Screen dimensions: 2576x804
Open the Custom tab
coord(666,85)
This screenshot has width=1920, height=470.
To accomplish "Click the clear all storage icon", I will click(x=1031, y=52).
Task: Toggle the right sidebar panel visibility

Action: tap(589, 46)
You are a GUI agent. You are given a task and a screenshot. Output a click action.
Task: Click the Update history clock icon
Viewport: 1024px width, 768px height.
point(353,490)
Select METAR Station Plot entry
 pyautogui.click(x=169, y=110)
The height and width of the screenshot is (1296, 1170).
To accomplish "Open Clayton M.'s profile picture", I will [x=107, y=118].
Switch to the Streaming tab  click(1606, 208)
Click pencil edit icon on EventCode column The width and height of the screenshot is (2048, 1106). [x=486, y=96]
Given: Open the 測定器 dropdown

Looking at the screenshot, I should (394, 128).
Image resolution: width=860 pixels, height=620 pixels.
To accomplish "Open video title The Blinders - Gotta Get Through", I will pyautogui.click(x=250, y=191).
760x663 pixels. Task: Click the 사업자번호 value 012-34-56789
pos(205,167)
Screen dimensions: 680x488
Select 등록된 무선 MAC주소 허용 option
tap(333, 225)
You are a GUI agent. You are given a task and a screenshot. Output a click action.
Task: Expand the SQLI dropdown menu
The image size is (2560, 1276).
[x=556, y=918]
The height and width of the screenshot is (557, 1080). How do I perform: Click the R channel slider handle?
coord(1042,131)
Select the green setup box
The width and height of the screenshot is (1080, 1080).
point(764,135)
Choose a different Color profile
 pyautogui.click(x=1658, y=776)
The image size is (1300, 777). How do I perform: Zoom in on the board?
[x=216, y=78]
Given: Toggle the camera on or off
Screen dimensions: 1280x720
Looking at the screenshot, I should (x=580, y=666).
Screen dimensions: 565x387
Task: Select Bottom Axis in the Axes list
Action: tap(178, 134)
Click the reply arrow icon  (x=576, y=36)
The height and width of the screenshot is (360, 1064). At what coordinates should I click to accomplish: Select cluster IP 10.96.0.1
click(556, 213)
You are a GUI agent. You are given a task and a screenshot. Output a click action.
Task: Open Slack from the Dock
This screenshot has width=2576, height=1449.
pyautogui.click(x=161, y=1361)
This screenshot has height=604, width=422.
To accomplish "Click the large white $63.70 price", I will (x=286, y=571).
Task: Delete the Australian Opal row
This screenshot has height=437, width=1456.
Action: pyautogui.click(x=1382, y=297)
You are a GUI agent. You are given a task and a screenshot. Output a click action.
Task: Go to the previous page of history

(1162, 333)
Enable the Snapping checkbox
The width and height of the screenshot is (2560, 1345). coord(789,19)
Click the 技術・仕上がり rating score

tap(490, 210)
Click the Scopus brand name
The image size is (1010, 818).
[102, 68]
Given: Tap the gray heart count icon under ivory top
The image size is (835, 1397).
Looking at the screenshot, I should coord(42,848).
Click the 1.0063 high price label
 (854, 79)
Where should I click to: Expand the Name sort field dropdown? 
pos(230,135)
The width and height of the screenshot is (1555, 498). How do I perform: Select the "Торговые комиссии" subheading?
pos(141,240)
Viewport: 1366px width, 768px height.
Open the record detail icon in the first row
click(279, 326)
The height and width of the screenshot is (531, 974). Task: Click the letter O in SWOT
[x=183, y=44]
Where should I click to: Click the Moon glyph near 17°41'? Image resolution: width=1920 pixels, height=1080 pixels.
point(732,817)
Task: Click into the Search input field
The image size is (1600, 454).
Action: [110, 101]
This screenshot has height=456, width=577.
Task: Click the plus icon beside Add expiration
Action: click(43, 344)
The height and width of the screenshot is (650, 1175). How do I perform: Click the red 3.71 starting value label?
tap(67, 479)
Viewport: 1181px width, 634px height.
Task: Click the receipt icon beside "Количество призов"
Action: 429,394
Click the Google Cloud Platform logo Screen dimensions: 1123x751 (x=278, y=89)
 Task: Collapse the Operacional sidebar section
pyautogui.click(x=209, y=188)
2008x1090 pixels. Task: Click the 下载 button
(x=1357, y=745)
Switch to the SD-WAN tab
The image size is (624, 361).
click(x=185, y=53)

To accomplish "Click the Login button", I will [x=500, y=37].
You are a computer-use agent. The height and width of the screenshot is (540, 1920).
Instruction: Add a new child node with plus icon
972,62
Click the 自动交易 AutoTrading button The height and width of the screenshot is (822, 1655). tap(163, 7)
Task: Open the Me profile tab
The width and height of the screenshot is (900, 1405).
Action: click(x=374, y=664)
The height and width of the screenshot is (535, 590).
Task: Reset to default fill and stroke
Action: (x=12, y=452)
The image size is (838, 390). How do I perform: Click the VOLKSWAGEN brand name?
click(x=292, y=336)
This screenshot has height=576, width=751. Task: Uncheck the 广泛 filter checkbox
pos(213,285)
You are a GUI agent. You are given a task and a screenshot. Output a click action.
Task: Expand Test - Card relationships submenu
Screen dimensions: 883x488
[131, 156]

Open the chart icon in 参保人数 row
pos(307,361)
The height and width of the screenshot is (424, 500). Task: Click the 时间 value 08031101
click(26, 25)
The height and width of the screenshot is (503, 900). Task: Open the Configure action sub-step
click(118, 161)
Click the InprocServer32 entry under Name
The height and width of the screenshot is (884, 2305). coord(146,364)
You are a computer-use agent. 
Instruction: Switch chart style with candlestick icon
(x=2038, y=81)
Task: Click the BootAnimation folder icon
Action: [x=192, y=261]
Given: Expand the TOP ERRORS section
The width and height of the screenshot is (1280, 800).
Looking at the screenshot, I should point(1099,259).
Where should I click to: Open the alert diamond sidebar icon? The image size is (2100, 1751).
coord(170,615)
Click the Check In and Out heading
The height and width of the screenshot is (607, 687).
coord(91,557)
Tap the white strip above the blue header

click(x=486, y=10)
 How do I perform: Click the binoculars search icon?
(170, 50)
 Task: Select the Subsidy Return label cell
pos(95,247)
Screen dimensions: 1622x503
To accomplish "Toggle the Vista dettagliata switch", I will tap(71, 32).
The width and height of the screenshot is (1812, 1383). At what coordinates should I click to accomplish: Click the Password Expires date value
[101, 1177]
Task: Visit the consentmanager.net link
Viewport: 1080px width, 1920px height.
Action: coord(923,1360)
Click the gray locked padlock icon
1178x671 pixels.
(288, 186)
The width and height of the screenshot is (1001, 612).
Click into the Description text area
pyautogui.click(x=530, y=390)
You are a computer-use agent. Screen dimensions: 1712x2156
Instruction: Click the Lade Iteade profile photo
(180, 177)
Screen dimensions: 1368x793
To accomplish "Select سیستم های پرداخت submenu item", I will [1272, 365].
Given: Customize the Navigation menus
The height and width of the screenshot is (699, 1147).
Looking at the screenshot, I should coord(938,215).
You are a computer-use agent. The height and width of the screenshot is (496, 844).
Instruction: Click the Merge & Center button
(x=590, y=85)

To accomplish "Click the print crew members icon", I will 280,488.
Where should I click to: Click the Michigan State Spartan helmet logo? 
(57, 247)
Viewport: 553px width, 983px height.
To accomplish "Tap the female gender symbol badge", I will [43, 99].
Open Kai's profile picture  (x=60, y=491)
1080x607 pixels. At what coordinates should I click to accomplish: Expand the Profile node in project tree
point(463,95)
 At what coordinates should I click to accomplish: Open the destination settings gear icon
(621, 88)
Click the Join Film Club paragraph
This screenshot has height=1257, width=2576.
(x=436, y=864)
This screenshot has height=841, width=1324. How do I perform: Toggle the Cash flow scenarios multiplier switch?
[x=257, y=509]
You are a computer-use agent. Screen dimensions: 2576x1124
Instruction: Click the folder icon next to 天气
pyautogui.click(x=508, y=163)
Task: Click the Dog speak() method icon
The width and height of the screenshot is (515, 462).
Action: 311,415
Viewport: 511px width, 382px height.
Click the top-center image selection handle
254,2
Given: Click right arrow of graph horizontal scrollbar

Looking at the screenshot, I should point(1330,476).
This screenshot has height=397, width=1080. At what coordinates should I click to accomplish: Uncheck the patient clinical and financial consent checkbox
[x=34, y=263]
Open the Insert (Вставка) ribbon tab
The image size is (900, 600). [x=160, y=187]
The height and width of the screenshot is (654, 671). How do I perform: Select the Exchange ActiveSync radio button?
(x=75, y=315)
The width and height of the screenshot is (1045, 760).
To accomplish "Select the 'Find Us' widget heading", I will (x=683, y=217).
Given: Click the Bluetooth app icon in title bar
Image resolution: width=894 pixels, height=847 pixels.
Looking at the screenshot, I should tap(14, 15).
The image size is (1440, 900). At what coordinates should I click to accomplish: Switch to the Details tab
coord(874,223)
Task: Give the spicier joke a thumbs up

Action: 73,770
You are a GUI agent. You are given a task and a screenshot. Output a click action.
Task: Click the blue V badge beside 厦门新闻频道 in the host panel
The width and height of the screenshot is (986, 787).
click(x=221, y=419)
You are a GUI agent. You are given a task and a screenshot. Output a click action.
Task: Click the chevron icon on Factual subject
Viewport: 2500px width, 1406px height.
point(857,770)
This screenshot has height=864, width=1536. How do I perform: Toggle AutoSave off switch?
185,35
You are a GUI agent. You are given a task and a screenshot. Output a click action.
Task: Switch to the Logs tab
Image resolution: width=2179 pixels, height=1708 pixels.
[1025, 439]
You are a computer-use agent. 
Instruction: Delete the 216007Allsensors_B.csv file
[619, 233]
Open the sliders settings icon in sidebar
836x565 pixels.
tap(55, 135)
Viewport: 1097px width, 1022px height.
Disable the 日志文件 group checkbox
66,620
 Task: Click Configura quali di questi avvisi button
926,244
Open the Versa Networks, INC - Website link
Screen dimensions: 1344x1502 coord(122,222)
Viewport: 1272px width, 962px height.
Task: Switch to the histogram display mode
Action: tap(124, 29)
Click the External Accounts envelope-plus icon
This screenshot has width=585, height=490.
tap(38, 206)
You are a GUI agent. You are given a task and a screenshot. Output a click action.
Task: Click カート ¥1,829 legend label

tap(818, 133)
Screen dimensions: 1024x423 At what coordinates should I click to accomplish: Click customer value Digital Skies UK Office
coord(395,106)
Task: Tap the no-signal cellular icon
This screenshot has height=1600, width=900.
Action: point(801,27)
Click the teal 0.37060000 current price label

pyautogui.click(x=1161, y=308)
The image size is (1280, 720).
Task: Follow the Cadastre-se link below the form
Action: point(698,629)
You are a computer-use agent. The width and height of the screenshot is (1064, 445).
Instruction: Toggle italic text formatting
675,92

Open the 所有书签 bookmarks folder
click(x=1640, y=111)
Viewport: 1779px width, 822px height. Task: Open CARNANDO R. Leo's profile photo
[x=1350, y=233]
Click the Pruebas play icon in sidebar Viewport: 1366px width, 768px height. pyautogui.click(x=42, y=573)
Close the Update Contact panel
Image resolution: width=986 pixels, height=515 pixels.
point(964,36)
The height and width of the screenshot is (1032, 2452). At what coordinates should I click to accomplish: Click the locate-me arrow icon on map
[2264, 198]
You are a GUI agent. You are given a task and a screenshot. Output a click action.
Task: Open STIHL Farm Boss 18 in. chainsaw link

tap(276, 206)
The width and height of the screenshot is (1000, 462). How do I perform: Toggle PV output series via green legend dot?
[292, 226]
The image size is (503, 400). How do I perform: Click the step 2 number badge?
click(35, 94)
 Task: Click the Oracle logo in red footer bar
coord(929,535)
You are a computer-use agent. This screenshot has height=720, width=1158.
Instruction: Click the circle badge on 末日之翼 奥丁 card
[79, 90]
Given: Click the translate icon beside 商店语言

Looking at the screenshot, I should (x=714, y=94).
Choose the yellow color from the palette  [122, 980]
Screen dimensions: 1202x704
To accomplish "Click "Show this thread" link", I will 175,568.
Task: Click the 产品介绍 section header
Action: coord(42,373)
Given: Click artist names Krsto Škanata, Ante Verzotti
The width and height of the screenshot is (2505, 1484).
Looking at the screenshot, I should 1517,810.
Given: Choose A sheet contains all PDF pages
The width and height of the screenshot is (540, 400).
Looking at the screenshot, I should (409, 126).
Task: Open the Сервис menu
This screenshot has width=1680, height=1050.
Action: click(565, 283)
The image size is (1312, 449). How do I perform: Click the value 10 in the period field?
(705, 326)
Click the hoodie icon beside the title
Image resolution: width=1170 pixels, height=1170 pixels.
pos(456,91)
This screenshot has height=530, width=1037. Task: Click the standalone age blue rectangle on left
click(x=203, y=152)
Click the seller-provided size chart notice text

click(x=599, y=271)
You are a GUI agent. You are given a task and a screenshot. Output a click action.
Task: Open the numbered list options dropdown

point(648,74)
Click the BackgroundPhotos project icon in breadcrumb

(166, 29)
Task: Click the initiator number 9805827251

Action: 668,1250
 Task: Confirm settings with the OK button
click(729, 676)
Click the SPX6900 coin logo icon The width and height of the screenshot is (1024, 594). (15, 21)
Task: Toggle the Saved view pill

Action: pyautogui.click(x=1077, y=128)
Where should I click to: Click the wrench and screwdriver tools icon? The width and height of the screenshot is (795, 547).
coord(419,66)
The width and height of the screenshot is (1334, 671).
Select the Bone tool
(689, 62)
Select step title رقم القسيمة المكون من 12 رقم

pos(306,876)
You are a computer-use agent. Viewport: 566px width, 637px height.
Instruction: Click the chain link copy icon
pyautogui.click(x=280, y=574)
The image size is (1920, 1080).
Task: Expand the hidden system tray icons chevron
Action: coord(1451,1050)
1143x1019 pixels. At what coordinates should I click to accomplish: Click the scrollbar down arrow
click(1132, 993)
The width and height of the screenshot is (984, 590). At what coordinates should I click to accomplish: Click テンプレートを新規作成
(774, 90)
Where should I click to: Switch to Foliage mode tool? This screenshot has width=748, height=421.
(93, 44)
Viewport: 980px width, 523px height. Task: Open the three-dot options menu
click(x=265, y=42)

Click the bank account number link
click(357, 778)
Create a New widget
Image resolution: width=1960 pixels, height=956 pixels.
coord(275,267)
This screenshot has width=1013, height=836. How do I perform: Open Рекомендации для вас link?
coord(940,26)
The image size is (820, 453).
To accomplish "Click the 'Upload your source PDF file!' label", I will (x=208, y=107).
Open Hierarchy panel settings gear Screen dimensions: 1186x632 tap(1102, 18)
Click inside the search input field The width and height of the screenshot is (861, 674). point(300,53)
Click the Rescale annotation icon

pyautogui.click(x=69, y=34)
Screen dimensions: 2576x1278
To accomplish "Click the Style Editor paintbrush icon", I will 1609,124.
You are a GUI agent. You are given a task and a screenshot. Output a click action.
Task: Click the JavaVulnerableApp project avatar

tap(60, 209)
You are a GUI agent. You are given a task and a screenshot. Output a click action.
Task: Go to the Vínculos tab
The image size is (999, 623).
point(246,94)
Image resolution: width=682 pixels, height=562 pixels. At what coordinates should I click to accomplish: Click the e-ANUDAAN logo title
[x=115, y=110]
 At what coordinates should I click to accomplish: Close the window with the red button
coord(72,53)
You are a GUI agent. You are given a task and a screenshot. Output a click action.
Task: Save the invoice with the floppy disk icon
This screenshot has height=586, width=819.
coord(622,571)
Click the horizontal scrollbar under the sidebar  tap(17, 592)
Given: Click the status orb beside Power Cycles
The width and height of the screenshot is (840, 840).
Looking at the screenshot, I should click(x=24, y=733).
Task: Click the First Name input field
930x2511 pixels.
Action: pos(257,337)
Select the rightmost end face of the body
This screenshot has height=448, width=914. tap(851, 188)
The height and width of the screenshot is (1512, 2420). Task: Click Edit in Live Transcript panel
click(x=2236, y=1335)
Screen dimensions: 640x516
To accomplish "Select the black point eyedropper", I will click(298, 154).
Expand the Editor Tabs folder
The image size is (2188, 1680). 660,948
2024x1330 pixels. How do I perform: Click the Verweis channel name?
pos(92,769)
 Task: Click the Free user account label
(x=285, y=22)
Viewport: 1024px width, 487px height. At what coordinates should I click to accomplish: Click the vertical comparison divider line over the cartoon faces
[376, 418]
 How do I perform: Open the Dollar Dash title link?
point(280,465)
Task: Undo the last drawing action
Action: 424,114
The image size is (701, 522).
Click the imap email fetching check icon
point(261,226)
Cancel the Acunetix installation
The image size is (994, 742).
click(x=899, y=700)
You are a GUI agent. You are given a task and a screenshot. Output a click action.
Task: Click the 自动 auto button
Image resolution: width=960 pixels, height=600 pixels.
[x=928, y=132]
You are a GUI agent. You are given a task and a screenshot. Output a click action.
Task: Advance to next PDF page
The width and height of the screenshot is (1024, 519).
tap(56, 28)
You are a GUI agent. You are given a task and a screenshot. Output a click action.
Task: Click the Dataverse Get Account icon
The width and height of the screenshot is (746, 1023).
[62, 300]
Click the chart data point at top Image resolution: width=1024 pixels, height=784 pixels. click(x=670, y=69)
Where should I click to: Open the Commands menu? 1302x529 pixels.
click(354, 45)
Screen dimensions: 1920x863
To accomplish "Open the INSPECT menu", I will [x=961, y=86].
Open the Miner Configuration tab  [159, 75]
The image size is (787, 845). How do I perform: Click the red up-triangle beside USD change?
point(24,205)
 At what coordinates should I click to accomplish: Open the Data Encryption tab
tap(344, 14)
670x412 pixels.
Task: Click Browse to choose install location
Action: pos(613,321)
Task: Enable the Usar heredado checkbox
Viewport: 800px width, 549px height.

◆ WORK TO BE COMPLETED
Transcribe the material from the line containing "The image size is (1312, 449)." through the line containing "Action: pyautogui.click(x=1077, y=128)", inclusive, reproducing each line without any change.

◆ FINISHED TASK
The image size is (1312, 449). How do I perform: Click the value 10 in the period field?
(705, 326)
Click the hoodie icon beside the title
Image resolution: width=1170 pixels, height=1170 pixels.
pos(456,91)
This screenshot has height=530, width=1037. Task: Click the standalone age blue rectangle on left
click(x=203, y=152)
Click the seller-provided size chart notice text

click(x=599, y=271)
You are a GUI agent. You are given a task and a screenshot. Output a click action.
Task: Open the numbered list options dropdown

point(648,74)
Click the BackgroundPhotos project icon in breadcrumb

(166, 29)
Task: Click the initiator number 9805827251

Action: 668,1250
 Task: Confirm settings with the OK button
click(729, 676)
Click the SPX6900 coin logo icon The width and height of the screenshot is (1024, 594). (15, 21)
Task: Toggle the Saved view pill

Action: pyautogui.click(x=1077, y=128)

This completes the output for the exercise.